Trump assails sanctuary cities ruling, judge
Decision blocking plan to refuse federal grants blasted as ‘ridiculous’
WASHINGTON — President Donald Trump’s latest legal defeat has provoked him into another round of judge-baiting.
It’s a case potentially headed for the Supreme Court, whose newest member had to distance himself from Trump’s prior judiciary bashing.
In public comments and an early morning tweet-storm Wednesday and an angry latenight White House statement Tuesday, Trump blasted the “egregious overreach” and “ridiculous” ruling by an “unelected” federal judge based “in San Francisco,” following a decision that blocked the administration’s plans to financially punish socalled sanctuary cities.
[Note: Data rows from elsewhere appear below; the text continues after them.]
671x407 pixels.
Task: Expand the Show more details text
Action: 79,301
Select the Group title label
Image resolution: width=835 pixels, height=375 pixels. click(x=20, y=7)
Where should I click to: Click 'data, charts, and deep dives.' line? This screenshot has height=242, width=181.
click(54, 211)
“We’ll see them at the Supreme Court,” Trump said Wednesday.
Gorsuch may be on the spot
If Trump is right about the ultimate destination of the sanctuary cities case, he’ll face a court reinforced by his own nominee, conservative Justice Neil Gorsuch. It could prove touchy for the court’s rookie, who has been pressed to separate himself from the president’s heated comments about other federal judges.
“When anyone criticizes the honesty or integrity of the motives of a federal judge, I find that disheartening,” Gorsuch told the Senate Judiciary Committee last month. “I find that demoralizing, because I know the truth.”
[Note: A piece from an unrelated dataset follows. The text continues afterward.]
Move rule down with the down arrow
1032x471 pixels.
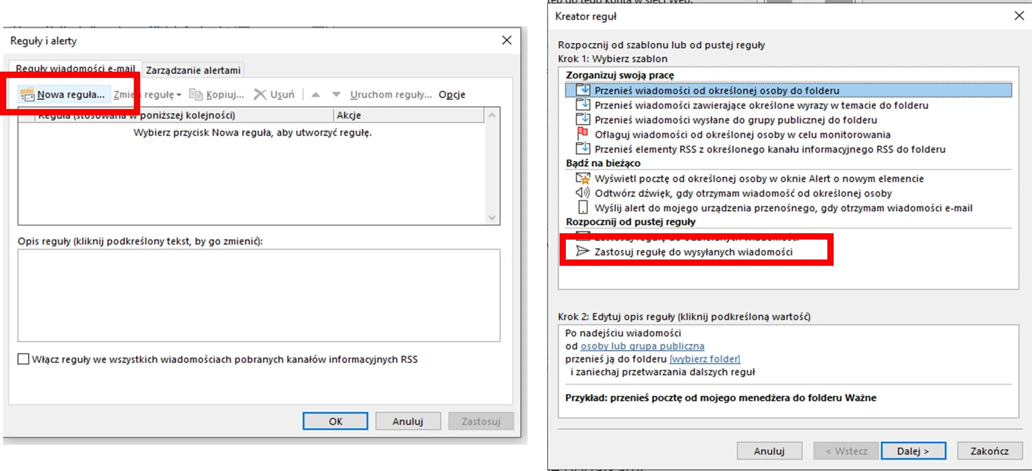[x=336, y=94]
Trump is using a different blend of brute force and code words in his attacks on U.S. District Judge William Orrick, the 63-year-old Obama administration appointee who ruled against the president Tuesday. A term such as “ridiculous” hits like a cudgel, while the White House’s reference to “this San Francisco judge” seems more of a dog whistle to the president’s conservative allies.
White House spokesman Sean Spicer said Wednesday on Fox News that “anybody that’s got a basic understanding of the Constitution” would agree with Trump and disagree with the judge, a former Justice Department attorney.
The White House’s characterization of Orrick as “unelected,” meanwhile, casts in a negative light the system of judicial appointments spelled out in the U.S. Constitution.
Ruled against Trump
In his 49-page opinion Tuesday, Orrick sided with Santa Clara County and the city and county of San Francisco in their challenge to Trump’s sanctuary cities executive order. The initial order, issued Jan. 25, included a provision declaring that “sanctuary jurisdictions shall be ineligible to receive federal grants.”
“If there was doubt about the scope of the order, the president and attorney general have erased it with their public comments,” Orrick wrote.
“The president has called it ‘a weapon’ to use against jurisdictions that disagree with his preferred policies of immigration enforcement.”
Asked about Orrick’s ruling Wednesday, Trump averred that he is “never surprised by the 9th Circuit,” reinforcing an early morning tweet in which he declared that it “has a terrible record of being overturned (close to 80 percent).”
Orrick is a district court judge and is not part of the 9th U.S. Circuit Court of Appeals, although the latter will hear the Trump administration’s appeal.